I will fuck a handful of worms if you hold them
The project manager just came into talk to me for the first time and I had justed googled best drum solo ever and couldn't X out of the screen.
I just masturbated to the audio from my psych lecture . . . this screwing my prof fantasy is getting serious.
Where the hell is he. I called him crying for weed and sex you would think that would signal some urgency.
A conundrum I think only you would understand: how to classily post "I need a ride to the liquor store" on one's Facebook wall?
he's the second guy to suck on my nipple in front of my friends that i haven't made out with.
I'm going to start referring to my liver is Livy. I feel like if I give it an affectionate nickname it will hate me less. Livy isn't ready for syllabus week.

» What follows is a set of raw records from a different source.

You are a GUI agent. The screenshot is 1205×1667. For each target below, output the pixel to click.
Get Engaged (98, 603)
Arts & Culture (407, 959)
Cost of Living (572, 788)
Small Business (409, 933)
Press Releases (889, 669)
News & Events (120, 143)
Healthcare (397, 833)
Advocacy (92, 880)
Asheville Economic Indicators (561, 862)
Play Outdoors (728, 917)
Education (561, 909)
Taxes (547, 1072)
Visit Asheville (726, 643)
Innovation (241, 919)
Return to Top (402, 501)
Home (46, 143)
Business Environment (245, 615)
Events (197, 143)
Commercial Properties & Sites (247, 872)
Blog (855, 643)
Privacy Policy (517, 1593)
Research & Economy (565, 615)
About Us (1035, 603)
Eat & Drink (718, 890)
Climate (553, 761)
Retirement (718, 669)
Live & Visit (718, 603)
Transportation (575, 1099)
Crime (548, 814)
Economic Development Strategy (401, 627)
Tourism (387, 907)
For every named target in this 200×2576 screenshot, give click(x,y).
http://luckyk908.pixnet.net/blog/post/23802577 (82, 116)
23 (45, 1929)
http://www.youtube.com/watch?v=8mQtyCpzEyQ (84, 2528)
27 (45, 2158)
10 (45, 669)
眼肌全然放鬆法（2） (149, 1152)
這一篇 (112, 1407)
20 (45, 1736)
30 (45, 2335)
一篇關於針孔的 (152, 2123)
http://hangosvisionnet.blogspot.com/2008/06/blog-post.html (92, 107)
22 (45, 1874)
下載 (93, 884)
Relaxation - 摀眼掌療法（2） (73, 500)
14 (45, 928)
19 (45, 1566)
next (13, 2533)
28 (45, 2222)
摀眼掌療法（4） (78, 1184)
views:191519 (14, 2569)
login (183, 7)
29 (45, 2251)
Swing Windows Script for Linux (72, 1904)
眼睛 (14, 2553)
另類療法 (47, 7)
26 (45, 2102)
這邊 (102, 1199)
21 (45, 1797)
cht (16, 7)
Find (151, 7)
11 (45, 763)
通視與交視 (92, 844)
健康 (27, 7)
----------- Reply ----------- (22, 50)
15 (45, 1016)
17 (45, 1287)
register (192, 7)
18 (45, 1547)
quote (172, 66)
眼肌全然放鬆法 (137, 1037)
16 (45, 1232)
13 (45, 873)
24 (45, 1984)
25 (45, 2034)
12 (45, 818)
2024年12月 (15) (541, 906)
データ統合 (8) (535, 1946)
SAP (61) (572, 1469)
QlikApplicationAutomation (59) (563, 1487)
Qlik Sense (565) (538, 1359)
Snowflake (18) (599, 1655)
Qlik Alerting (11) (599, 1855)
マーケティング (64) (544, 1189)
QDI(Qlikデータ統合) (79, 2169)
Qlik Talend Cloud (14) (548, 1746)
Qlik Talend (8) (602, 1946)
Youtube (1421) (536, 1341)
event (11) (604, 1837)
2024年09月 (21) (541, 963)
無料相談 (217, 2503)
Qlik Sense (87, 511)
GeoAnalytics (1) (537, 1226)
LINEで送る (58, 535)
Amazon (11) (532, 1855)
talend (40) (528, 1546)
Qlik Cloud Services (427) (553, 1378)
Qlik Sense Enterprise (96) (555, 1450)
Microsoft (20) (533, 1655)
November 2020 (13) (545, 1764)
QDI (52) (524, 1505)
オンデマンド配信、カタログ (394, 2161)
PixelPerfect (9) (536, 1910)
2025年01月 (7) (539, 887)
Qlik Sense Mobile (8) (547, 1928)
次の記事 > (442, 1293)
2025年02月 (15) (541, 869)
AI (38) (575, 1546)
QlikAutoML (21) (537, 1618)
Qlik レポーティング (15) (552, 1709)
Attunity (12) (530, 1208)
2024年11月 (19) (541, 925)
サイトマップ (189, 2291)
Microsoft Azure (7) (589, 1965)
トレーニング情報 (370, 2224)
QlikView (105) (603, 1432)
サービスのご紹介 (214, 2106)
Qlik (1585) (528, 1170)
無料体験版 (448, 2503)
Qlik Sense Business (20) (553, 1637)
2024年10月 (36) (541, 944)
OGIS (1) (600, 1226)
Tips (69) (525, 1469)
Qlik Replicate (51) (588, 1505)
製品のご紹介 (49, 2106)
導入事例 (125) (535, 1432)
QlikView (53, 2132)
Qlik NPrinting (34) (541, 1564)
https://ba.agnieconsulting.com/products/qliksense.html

I think we all know your liver needs a man's name.
While leaving the bar with another guy I told the bouncer I was sad his friend had a fiancee
You were drinking Everclear weren't you?
Dad stumbling and puking in the White Castle parking lot = Father's Day success
She asked how many sexual partners I'd had and I was like "Honestly I don't even know". And then she said "well last time you said 8." And my inner monologue busted out laughing and I was like "Oh I'd say like 11 or 12.....plus 20."
Do I need to call and sing lullabies? Because that's creepy, but I'm a really good friend.
Are you saying being a wizard and going to hogwarts wouldn't be life changing, believe in magic you fucking muggle
I gave up great shower sex to be here so don't say I never did anything for our friendship.
She doesn't even give a fuck about angle. I seriously gotta start doing like penis yoga or something.
He bought me pizza and bourbon and played scrabble with me. So naturally I slept with him.